Aim of the exercise:
Search the material below for the string "Edition" and extract each line that has it.

Supplied records:

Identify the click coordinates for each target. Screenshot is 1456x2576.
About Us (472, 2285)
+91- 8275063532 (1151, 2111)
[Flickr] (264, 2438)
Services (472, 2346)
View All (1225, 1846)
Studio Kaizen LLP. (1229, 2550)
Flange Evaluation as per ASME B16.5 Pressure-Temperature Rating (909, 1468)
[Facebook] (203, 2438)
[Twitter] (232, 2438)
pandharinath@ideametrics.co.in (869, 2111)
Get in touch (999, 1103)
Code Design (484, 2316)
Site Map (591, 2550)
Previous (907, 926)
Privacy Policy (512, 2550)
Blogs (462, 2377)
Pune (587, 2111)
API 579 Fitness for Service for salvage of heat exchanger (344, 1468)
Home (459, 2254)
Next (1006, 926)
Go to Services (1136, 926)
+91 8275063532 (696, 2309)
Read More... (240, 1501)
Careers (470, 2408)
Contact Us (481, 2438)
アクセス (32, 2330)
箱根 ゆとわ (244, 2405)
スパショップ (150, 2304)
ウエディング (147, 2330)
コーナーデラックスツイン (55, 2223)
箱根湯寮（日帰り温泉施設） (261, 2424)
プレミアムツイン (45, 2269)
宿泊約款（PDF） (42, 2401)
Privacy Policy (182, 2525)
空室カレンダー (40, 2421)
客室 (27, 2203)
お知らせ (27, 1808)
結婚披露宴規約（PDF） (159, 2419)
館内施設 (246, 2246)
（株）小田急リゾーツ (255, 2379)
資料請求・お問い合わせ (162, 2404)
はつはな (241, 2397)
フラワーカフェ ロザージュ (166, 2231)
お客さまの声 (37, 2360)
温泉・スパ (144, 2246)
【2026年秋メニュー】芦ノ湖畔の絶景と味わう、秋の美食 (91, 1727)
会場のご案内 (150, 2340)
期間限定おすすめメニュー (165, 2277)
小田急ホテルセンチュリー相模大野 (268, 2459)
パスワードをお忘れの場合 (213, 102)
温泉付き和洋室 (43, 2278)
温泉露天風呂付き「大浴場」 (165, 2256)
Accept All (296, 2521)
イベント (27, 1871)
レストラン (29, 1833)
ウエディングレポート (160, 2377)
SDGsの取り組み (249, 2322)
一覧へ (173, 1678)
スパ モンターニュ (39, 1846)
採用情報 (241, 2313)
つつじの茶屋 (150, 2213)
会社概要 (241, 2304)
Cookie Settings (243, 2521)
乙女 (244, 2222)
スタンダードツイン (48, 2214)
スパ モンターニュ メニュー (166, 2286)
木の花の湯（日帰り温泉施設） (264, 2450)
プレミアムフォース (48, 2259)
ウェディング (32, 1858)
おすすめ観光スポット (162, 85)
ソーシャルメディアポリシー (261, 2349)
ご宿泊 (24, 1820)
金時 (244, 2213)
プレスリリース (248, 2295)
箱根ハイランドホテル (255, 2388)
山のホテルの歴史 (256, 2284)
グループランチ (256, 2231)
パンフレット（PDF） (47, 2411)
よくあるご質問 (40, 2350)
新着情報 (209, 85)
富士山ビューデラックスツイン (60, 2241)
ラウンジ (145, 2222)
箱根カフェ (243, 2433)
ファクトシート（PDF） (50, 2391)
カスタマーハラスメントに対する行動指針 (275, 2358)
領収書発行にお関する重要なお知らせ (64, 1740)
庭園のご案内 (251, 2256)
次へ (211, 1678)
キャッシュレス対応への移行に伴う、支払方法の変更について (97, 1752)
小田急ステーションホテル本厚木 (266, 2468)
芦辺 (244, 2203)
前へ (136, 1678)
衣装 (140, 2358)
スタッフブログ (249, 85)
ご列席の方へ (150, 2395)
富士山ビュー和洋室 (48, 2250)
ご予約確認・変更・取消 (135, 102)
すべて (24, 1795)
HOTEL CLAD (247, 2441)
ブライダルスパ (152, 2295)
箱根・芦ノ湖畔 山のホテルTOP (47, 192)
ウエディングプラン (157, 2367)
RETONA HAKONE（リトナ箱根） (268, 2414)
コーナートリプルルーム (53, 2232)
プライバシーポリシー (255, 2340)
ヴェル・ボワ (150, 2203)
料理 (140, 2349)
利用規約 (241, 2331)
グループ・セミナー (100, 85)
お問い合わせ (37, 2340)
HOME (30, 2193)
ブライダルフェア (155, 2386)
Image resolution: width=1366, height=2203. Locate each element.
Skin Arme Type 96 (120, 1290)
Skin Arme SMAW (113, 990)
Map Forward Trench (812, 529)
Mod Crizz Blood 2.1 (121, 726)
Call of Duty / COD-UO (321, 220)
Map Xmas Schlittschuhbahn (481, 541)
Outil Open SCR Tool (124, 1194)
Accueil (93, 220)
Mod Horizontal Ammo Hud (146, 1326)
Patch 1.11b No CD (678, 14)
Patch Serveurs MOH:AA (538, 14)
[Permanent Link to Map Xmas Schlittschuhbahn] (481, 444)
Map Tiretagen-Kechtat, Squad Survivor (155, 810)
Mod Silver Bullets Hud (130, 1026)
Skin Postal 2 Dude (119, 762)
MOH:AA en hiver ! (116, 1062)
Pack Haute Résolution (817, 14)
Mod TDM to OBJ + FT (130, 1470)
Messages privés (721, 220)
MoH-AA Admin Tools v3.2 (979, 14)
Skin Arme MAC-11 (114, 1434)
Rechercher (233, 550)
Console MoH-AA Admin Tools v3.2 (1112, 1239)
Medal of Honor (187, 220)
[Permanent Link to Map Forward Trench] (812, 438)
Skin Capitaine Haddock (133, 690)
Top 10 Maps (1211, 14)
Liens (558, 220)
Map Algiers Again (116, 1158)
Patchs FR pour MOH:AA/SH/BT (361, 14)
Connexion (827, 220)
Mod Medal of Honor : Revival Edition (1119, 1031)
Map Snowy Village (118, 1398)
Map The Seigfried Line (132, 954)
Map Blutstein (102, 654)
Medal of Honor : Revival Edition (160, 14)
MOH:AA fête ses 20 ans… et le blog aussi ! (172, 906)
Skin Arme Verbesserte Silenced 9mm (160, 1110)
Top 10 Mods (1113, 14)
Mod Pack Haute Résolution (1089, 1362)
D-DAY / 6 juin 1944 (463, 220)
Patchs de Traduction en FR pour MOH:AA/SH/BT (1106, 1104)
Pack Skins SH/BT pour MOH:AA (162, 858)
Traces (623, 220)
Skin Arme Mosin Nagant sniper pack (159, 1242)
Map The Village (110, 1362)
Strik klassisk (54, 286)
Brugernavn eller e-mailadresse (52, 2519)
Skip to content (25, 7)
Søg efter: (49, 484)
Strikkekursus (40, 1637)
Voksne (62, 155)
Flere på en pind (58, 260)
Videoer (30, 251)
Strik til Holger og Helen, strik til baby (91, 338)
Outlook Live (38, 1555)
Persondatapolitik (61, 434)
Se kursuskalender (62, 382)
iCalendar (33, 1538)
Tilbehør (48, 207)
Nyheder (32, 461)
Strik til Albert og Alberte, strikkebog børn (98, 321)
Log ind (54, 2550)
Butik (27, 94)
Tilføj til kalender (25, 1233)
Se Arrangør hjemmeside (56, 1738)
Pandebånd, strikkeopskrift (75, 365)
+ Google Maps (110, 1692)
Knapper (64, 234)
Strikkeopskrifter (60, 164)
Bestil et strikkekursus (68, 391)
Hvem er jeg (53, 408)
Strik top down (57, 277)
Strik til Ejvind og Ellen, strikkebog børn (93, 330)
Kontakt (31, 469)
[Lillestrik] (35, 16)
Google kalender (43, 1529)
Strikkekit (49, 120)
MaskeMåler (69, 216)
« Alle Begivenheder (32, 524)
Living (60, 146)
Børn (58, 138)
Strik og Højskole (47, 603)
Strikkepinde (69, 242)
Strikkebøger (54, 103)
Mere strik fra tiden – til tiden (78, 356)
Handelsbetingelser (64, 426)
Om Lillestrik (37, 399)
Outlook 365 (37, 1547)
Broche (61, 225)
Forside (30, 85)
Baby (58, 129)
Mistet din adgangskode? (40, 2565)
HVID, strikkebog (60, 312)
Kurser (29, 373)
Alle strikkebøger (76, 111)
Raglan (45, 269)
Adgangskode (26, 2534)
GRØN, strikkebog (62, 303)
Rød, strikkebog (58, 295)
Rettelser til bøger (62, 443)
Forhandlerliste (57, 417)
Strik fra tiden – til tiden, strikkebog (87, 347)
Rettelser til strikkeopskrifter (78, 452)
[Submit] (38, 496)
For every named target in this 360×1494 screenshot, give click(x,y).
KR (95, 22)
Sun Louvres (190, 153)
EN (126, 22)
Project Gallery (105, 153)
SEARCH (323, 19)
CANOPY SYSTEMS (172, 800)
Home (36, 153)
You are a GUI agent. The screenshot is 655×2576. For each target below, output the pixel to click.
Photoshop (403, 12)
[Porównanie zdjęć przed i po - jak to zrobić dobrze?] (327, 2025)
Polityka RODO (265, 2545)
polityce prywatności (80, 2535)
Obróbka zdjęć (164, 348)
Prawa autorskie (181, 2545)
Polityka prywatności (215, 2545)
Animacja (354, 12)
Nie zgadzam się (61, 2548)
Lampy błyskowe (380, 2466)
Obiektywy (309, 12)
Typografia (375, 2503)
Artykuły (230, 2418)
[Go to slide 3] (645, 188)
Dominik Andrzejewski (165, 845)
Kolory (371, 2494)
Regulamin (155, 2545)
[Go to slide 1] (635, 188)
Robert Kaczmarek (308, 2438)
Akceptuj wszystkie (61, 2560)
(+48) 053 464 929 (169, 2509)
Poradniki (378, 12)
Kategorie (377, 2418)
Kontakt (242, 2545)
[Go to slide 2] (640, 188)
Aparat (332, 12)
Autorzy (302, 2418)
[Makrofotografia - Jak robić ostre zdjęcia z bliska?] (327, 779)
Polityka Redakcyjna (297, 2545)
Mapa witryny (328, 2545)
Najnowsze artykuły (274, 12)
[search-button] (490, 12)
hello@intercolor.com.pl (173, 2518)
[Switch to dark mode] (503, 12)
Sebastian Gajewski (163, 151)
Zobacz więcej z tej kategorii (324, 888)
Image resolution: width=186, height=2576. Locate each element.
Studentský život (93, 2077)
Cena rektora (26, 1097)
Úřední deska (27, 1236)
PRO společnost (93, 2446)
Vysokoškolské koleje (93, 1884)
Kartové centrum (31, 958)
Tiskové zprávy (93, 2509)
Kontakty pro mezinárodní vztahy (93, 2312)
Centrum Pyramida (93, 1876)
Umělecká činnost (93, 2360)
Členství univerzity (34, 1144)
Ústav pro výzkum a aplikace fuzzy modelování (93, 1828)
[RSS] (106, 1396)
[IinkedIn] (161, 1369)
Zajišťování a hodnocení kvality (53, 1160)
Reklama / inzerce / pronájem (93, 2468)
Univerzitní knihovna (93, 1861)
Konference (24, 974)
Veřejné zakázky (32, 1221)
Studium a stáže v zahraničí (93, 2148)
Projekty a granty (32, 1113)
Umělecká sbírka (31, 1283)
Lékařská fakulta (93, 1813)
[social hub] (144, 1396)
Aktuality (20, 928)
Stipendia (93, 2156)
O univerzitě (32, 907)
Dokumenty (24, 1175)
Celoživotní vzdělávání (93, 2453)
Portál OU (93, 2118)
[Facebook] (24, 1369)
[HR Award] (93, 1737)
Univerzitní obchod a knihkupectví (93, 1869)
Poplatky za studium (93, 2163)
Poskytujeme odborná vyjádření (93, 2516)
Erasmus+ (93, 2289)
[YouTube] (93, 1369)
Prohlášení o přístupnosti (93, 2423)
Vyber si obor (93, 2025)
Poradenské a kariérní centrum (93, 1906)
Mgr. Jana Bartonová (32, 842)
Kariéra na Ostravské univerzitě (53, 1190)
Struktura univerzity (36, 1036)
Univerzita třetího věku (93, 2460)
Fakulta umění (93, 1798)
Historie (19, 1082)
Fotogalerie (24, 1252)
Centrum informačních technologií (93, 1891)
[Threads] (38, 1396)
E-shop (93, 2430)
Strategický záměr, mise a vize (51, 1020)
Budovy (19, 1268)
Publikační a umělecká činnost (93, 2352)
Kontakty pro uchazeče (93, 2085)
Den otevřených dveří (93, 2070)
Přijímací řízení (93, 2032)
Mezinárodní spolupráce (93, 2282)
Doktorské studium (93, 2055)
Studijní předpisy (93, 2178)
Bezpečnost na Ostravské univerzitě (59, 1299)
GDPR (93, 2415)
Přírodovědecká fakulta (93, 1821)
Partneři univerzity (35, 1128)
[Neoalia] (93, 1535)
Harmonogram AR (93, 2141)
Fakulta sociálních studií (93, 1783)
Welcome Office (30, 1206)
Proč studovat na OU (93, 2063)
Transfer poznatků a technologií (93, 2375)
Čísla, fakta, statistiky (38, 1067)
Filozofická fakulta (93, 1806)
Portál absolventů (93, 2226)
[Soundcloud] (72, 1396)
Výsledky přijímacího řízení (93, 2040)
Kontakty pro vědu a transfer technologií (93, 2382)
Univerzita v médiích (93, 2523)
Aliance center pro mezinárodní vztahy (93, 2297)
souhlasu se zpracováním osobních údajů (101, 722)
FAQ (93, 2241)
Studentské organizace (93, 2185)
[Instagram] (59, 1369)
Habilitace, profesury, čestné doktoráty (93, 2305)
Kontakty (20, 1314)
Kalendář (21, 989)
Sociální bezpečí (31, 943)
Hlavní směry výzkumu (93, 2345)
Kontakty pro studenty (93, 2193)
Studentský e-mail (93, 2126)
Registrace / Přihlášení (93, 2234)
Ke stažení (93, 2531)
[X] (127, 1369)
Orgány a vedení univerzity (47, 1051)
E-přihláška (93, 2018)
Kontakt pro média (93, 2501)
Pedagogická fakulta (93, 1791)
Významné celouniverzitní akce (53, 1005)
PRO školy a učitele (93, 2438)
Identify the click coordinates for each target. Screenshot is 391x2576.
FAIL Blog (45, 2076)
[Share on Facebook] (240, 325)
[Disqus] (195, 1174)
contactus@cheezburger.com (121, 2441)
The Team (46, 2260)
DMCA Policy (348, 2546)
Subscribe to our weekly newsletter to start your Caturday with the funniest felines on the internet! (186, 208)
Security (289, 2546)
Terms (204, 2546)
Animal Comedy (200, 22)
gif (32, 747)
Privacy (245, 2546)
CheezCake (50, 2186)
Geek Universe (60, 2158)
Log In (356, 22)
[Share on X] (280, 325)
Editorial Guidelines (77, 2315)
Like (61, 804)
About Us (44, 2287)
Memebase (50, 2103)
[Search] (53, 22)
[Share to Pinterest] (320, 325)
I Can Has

Written response:
Mod Medal of Honor : Revival Edition (1119, 1031)
Medal of Honor : Revival Edition (160, 14)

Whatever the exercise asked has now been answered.